Diantara shulthanul auliya’ yang masyhur dikalangan umat islam
adalah Syaikh Abdul Qadir Al Jailani, Syaikh Bahaudin al Naqsyabandi, Syaikh
Abdus Salam bin Masyisy, Syaikh Tijani dan sebagainya. Mereka masyhur sebagai
orang yang menduduki jabatan sulthanul auliya’ di masanya/ zamanya (ghauts fii
zamaanihi).
Secara lahiriyah beliau sama dengan manusia pada umumnya.
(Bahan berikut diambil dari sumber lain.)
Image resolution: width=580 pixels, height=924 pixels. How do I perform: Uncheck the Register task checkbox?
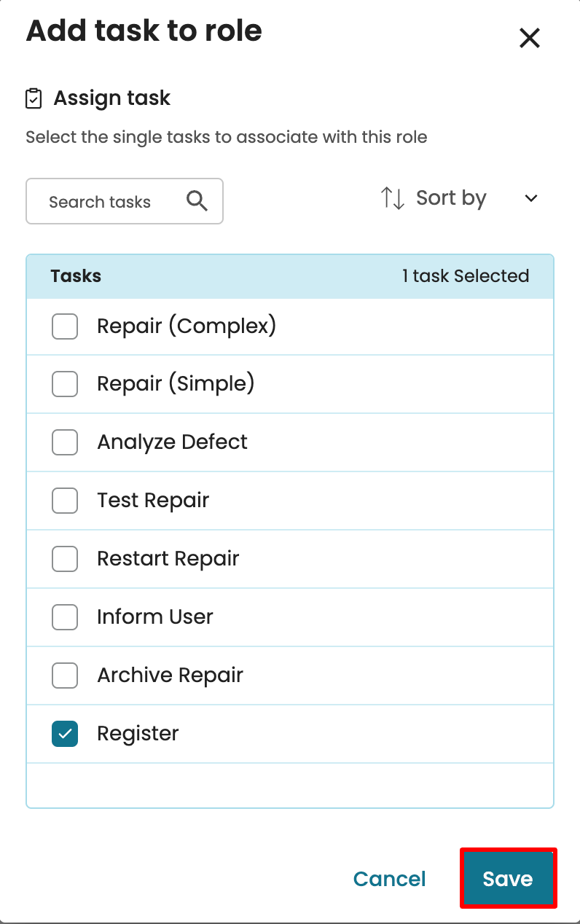[x=65, y=734]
Beliau
juga melakukan aktifitas sebagaimana aktifitas manusia pada umumnya akan tetapi
secara ruhani beliau memiliki ciri berbeda sebagaimana disebutkan dalam kitab
Jami’ul Ushul fil Auliya’ sebagai berikut;
1. قَلْبُهُ يَطُوْفُ اللهَ دَائِمًا
2. لَهُ سِرٌّ يَسْرِيْ فِى الْعَالَمِ كَمَا يَسْرِيْ
الرُّوْحُ فِى الْجَسَدِ أَوْ كَمَا يَسْرِيْ الْمَاءُ فِى الشَّجَرِ
3. وَهُوَ حَمْلُ هُمُوْمِ أَهْلِ الدُّنْيَا
artinya:
1)
Hatinya senantiasa thawaf kepada Allah sepanjang masa
2)
Beliau dikaruniai memiliki sirri – sirri / keistimewaan yang dapat
menembus merata keseluruh alam seperti meratanya ruh didalam jasad atau seperti
merembesnya air di dalam pepohonan.
3)
Beliau menanggung berbagai persoalan ahli dunia.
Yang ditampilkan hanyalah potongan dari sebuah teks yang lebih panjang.